**ASSIGNED TASK**. Once you have read the data below, please repeat all of it exactly.

**DATA RECORDS**.

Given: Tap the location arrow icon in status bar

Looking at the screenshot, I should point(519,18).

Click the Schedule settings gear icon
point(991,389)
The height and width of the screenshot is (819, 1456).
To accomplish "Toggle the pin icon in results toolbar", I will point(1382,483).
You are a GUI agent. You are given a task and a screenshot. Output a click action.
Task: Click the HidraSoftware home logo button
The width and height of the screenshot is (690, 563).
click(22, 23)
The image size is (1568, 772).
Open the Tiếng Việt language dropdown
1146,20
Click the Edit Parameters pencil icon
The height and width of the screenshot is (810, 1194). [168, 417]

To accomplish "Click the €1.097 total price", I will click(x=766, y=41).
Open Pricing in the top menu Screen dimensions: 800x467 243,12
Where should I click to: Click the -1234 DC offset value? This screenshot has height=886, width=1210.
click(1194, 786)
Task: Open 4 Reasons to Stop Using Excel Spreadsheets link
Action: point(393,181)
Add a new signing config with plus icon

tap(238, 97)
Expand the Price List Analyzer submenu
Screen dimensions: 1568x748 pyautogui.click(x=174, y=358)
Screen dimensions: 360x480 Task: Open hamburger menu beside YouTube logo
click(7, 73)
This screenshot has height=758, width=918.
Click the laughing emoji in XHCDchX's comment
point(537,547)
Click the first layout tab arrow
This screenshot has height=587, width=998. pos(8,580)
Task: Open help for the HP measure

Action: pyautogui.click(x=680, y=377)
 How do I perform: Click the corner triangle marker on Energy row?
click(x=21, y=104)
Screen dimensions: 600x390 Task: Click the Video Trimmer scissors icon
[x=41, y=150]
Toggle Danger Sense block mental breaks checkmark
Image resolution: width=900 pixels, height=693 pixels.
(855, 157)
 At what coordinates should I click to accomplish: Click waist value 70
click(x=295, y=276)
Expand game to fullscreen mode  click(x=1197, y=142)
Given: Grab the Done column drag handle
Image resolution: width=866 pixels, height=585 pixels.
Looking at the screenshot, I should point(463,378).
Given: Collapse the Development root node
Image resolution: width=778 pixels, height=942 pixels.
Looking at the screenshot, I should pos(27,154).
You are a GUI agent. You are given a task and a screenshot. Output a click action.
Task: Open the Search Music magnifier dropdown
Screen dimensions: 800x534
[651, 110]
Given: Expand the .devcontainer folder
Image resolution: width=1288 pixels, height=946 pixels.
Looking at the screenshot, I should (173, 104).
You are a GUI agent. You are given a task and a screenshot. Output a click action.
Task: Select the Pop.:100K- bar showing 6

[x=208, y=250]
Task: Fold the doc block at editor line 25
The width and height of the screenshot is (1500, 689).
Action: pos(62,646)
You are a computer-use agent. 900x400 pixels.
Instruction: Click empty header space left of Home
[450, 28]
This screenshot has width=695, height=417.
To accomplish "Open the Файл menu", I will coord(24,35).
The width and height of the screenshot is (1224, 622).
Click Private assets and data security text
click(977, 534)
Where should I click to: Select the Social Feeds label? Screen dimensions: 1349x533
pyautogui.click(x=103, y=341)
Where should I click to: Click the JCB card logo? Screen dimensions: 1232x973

**RESULT OF THE TASK**.
Given: Tap the location arrow icon in status bar

Looking at the screenshot, I should point(519,18).

Click the Schedule settings gear icon
point(991,389)
The height and width of the screenshot is (819, 1456).
To accomplish "Toggle the pin icon in results toolbar", I will point(1382,483).
You are a GUI agent. You are given a task and a screenshot. Output a click action.
Task: Click the HidraSoftware home logo button
The width and height of the screenshot is (690, 563).
click(22, 23)
The image size is (1568, 772).
Open the Tiếng Việt language dropdown
1146,20
Click the Edit Parameters pencil icon
The height and width of the screenshot is (810, 1194). [168, 417]

To accomplish "Click the €1.097 total price", I will click(x=766, y=41).
Open Pricing in the top menu Screen dimensions: 800x467 243,12
Where should I click to: Click the -1234 DC offset value? This screenshot has height=886, width=1210.
click(1194, 786)
Task: Open 4 Reasons to Stop Using Excel Spreadsheets link
Action: point(393,181)
Add a new signing config with plus icon

tap(238, 97)
Expand the Price List Analyzer submenu
Screen dimensions: 1568x748 pyautogui.click(x=174, y=358)
Screen dimensions: 360x480 Task: Open hamburger menu beside YouTube logo
click(7, 73)
This screenshot has height=758, width=918.
Click the laughing emoji in XHCDchX's comment
point(537,547)
Click the first layout tab arrow
This screenshot has height=587, width=998. pos(8,580)
Task: Open help for the HP measure

Action: pyautogui.click(x=680, y=377)
 How do I perform: Click the corner triangle marker on Energy row?
click(x=21, y=104)
Screen dimensions: 600x390 Task: Click the Video Trimmer scissors icon
[x=41, y=150]
Toggle Danger Sense block mental breaks checkmark
Image resolution: width=900 pixels, height=693 pixels.
(855, 157)
 At what coordinates should I click to accomplish: Click waist value 70
click(x=295, y=276)
Expand game to fullscreen mode  click(x=1197, y=142)
Given: Grab the Done column drag handle
Image resolution: width=866 pixels, height=585 pixels.
Looking at the screenshot, I should point(463,378).
Given: Collapse the Development root node
Image resolution: width=778 pixels, height=942 pixels.
Looking at the screenshot, I should pos(27,154).
You are a GUI agent. You are given a task and a screenshot. Output a click action.
Task: Open the Search Music magnifier dropdown
Screen dimensions: 800x534
[651, 110]
Given: Expand the .devcontainer folder
Image resolution: width=1288 pixels, height=946 pixels.
Looking at the screenshot, I should (173, 104).
You are a GUI agent. You are given a task and a screenshot. Output a click action.
Task: Select the Pop.:100K- bar showing 6

[x=208, y=250]
Task: Fold the doc block at editor line 25
The width and height of the screenshot is (1500, 689).
Action: pos(62,646)
You are a computer-use agent. 900x400 pixels.
Instruction: Click empty header space left of Home
[450, 28]
This screenshot has width=695, height=417.
To accomplish "Open the Файл menu", I will coord(24,35).
The width and height of the screenshot is (1224, 622).
Click Private assets and data security text
click(977, 534)
Where should I click to: Select the Social Feeds label? Screen dimensions: 1349x533
pyautogui.click(x=103, y=341)
Where should I click to: Click the JCB card logo? Screen dimensions: 1232x973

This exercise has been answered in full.